> [Stored items]:
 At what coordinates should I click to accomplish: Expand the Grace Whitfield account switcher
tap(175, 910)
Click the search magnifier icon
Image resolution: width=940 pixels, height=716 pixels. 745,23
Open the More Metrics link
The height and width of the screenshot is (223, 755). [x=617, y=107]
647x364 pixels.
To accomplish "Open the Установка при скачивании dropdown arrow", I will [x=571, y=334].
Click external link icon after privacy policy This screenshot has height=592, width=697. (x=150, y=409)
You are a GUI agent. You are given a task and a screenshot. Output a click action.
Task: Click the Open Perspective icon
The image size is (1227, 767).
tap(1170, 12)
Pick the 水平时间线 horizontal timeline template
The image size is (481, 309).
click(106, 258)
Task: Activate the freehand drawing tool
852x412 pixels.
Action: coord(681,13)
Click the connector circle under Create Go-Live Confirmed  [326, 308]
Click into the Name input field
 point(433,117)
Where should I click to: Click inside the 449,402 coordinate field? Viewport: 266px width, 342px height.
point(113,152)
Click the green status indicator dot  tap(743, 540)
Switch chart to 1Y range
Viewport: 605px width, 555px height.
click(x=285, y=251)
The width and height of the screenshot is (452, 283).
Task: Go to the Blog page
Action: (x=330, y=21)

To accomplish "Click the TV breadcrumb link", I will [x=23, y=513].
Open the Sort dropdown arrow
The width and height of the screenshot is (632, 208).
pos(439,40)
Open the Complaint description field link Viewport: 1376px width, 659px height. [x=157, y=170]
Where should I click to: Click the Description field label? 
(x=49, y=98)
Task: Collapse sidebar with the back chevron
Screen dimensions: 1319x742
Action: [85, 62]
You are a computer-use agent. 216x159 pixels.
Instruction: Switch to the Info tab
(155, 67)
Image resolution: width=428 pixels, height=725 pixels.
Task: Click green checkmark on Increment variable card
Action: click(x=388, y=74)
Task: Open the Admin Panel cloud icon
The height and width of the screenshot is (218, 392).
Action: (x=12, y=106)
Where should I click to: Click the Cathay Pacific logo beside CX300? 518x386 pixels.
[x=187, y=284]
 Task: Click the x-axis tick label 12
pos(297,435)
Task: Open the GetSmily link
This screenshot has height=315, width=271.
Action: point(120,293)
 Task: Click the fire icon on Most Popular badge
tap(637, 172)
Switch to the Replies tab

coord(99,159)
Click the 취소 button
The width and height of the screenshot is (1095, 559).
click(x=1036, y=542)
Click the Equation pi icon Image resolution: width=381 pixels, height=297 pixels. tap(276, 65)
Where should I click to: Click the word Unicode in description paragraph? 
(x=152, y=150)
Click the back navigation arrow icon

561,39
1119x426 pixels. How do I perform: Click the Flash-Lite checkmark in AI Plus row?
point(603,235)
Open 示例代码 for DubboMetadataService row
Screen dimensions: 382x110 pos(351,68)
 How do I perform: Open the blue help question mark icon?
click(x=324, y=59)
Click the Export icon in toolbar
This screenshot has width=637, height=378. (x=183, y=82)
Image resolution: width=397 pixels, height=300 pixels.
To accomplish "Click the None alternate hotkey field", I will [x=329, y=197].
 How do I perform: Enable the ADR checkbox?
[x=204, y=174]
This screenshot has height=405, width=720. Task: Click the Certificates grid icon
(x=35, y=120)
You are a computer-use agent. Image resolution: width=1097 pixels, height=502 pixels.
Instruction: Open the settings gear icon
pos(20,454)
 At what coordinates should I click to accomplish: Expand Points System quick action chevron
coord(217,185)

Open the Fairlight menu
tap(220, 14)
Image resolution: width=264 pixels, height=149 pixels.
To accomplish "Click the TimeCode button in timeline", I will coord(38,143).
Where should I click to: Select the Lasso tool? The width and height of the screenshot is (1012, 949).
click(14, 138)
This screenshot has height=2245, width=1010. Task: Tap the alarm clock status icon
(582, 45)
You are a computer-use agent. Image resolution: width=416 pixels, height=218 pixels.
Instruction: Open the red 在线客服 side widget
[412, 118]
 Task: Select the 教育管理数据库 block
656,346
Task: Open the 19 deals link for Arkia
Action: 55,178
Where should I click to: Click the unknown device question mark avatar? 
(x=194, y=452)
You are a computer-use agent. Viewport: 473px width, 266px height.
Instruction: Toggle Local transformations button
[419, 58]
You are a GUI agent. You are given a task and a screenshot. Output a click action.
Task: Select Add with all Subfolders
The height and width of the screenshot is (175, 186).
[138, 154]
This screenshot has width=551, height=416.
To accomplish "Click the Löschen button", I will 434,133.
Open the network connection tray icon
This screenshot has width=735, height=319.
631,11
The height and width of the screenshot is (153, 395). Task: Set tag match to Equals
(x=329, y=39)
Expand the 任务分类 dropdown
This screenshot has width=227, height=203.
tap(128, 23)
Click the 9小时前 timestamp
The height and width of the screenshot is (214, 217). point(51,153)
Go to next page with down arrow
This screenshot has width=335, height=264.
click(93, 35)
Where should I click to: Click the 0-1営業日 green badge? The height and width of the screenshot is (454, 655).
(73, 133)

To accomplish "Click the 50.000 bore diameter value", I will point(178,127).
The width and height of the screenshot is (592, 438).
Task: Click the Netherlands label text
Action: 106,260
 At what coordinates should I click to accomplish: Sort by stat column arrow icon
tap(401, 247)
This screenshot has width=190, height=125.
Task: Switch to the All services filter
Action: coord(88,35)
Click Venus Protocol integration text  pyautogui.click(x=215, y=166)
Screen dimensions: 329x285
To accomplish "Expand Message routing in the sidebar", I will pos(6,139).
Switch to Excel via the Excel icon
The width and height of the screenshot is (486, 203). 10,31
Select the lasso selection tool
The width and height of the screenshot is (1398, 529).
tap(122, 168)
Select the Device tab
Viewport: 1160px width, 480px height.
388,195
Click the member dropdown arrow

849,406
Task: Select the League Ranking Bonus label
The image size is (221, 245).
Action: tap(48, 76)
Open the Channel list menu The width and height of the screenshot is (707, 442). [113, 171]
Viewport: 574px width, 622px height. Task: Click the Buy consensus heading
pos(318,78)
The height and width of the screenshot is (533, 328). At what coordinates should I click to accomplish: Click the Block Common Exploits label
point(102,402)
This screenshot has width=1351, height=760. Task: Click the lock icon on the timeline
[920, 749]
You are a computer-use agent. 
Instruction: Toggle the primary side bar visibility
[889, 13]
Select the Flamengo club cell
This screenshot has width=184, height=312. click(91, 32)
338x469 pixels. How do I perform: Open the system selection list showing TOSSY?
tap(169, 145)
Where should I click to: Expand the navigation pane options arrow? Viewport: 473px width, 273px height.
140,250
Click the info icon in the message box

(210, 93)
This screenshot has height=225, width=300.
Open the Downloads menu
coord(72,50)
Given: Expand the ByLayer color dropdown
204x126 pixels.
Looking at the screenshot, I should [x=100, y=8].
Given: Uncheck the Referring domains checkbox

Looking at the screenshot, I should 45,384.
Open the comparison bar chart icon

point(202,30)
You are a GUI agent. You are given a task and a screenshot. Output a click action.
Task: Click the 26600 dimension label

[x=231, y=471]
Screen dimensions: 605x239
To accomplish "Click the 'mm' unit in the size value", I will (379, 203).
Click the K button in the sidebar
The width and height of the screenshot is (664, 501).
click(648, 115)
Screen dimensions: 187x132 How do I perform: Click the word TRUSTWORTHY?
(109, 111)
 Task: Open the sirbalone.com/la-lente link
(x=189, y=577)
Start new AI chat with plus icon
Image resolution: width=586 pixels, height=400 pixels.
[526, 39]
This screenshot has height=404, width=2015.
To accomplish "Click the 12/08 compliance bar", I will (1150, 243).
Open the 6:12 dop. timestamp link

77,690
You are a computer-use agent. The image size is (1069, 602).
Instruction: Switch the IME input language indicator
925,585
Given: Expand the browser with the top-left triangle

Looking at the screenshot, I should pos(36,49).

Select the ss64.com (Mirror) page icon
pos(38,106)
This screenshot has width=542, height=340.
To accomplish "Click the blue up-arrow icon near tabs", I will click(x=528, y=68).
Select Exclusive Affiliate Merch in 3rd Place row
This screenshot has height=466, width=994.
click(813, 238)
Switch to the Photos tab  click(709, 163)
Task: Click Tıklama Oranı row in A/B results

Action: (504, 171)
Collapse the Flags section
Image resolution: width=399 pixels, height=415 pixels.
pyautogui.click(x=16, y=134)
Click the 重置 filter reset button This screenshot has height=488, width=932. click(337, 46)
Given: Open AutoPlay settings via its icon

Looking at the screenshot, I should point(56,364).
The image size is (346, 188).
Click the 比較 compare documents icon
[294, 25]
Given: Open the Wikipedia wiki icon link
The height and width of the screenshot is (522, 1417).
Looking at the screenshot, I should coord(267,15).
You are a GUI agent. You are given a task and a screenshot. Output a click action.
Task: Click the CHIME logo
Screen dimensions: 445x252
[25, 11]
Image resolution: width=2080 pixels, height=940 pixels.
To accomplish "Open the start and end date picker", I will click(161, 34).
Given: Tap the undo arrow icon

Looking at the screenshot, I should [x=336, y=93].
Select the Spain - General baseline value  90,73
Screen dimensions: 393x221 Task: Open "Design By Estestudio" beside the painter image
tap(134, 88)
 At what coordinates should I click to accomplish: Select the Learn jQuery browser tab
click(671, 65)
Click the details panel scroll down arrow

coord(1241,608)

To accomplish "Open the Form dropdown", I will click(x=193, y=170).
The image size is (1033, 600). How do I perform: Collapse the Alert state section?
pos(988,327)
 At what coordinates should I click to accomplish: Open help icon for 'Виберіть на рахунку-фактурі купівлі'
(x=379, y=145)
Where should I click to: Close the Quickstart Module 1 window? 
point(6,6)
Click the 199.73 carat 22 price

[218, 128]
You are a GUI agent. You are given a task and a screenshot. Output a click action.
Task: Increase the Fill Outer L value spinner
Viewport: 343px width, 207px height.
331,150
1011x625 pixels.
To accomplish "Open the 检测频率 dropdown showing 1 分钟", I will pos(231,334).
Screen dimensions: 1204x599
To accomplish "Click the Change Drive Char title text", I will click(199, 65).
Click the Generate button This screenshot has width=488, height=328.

> [Work task]: Above are the records; repeat exactly the lines from the one holding "Open the comparison bar chart icon" down to the one holding "Screen dimensions: 605x239", end lines included.

> [Problem solution]:
Open the comparison bar chart icon

point(202,30)
You are a GUI agent. You are given a task and a screenshot. Output a click action.
Task: Click the 26600 dimension label

[x=231, y=471]
Screen dimensions: 605x239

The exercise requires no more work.